Services Won't Start

# Check logs
docker-compose logs

# Verify secrets exist
docker secret ls

# Verify configuration
docker-compose config

# Check ports are available
sudo netstat -tulpn | grep LISTEN

Database Issues / "unable to open database file"

Error:

Failed to initialize database: SqliteError: unable to open database file

This occurs when the Docker volume directory doesn't exist or lacks write permissions.

Solution:

# 1. Stop services
docker-compose down

# 2. Find the volume path
docker volume inspect edh-stats_sqlite_data

# Look for the "Mountpoint" value - example: /var/lib/docker/volumes/edh-stats_sqlite_data/_data

# 3. Create directories with proper permissions
VOLUME_PATH="/var/lib/docker/volumes/edh-stats_sqlite_data/_data"
sudo mkdir -p "$VOLUME_PATH"
sudo chmod 755 "$VOLUME_PATH"

# 4. Do the same for logs volume
LOGS_PATH="/var/lib/docker/volumes/edh-stats_app_logs/_data"
sudo mkdir -p "$LOGS_PATH"
sudo chmod 755 "$LOGS_PATH"

# 5. Start services again
docker-compose up -d

# 6. Check logs
docker-compose logs -f backend

Or use the automatic init service:

If you're using the updated docker-compose (with init-db service), it will automatically create directories.

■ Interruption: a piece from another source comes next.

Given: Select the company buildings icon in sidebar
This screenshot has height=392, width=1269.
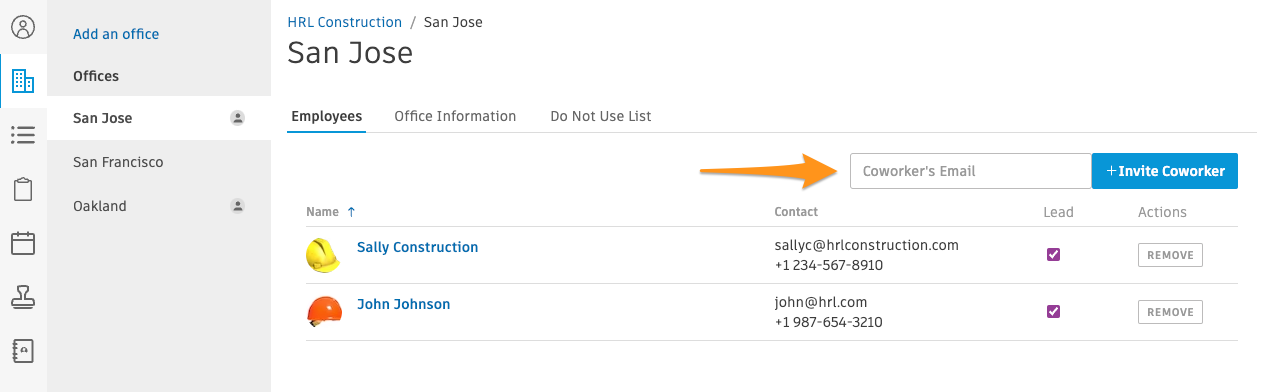Looking at the screenshot, I should pos(22,81).
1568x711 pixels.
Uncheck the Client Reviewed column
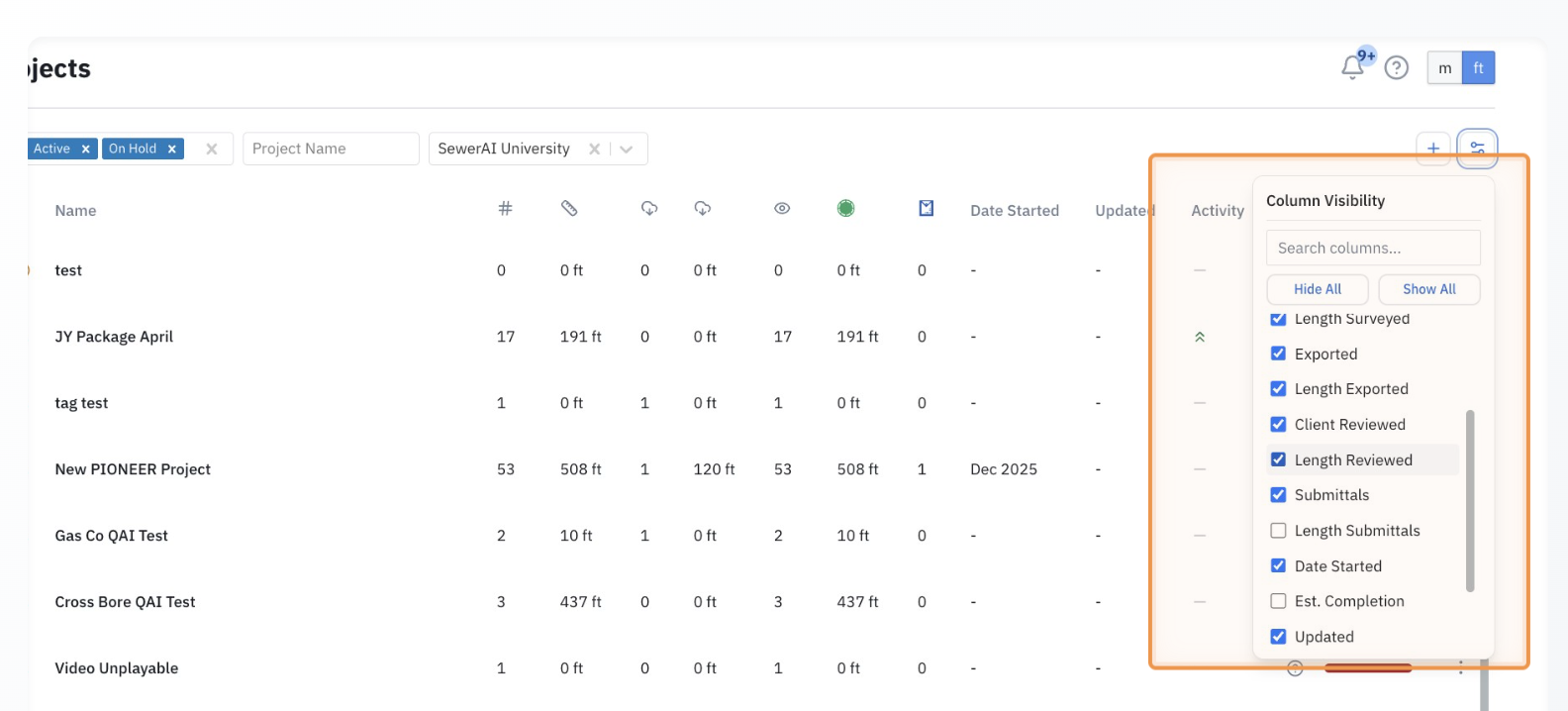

Just run:

docker-compose up -d
docker-compose logs init-db  # Watch initialization
docker-compose logs -f backend

Verify after fix:

# Check database file exists
docker-compose exec backend ls -lh /app/database/data/

# Check database integrity
docker-compose exec backend sqlite3 /app/database/data/edh-stats.db "PRAGMA integrity_check;"

Performance Issues

# Check resource limits in docker-compose.yml
# Backend limits:
#   memory: 512M
#   cpus: '0.5'

# Monitor actual usage
docker stats edh-stats-backend-1

# Increase limits if needed
docker update --memory 1G --cpus 1.0 edh-stats-backend-1

Security Best Practices

  1. Secrets Management

    • Never commit .env file to Git (already in .gitignore)
    • Keep .env file secure on your server (chmod 600)
    • Rotate JWT_SECRET periodically by updating .env and restarting services
    • Backup .env file securely (offsite)
  2. Environment Variables

    • Set CORS_ORIGIN to your domain
    • Keep LOG_LEVEL as 'warn' in production
    • Set ALLOW_REGISTRATION=false unless needed
  3. Network Security

    • Use firewall to restrict access
    • Enable SSL/TLS for production
    • Use strong passwords for admin accounts
  4. Database

    • Regular backups (daily recommended)
    • Monitor database size
    • Archive old game records periodically
  5. Monitoring

    • Set up log aggregation
    • Monitor resource usage
    • Health checks enabled by default

Rollback

If issues occur after deployment:

# Stop current version
docker-compose down

# Pull and start previous version
docker pull ghcr.io/YOUR_GITHUB_USER/edh-stats-backend:v1.0.0
docker pull ghcr.io/YOUR_GITHUB_USER/edh-stats-frontend:v1.0.0

# Update docker-compose.yml to use previous version
# Then restart
docker-compose up -d

Support & Issues

For deployment issues:

  1. Check logs: docker-compose logs
  2. Verify configuration: docker-compose config
  3. Test connectivity: docker-compose exec backend wget -O- http://localhost:3000/api/health
  4. Create GitHub issue with logs and configuration

Versioning Strategy

  • Stable Releases: v1.0.0, v1.1.0, etc.
  • Release Candidates: v1.0.0-rc1, v1.0.0-rc2
  • Development: main-abcd1234 (branch-commit)

Always use tagged versions in production. Avoid using latest tag without pinning to specific version.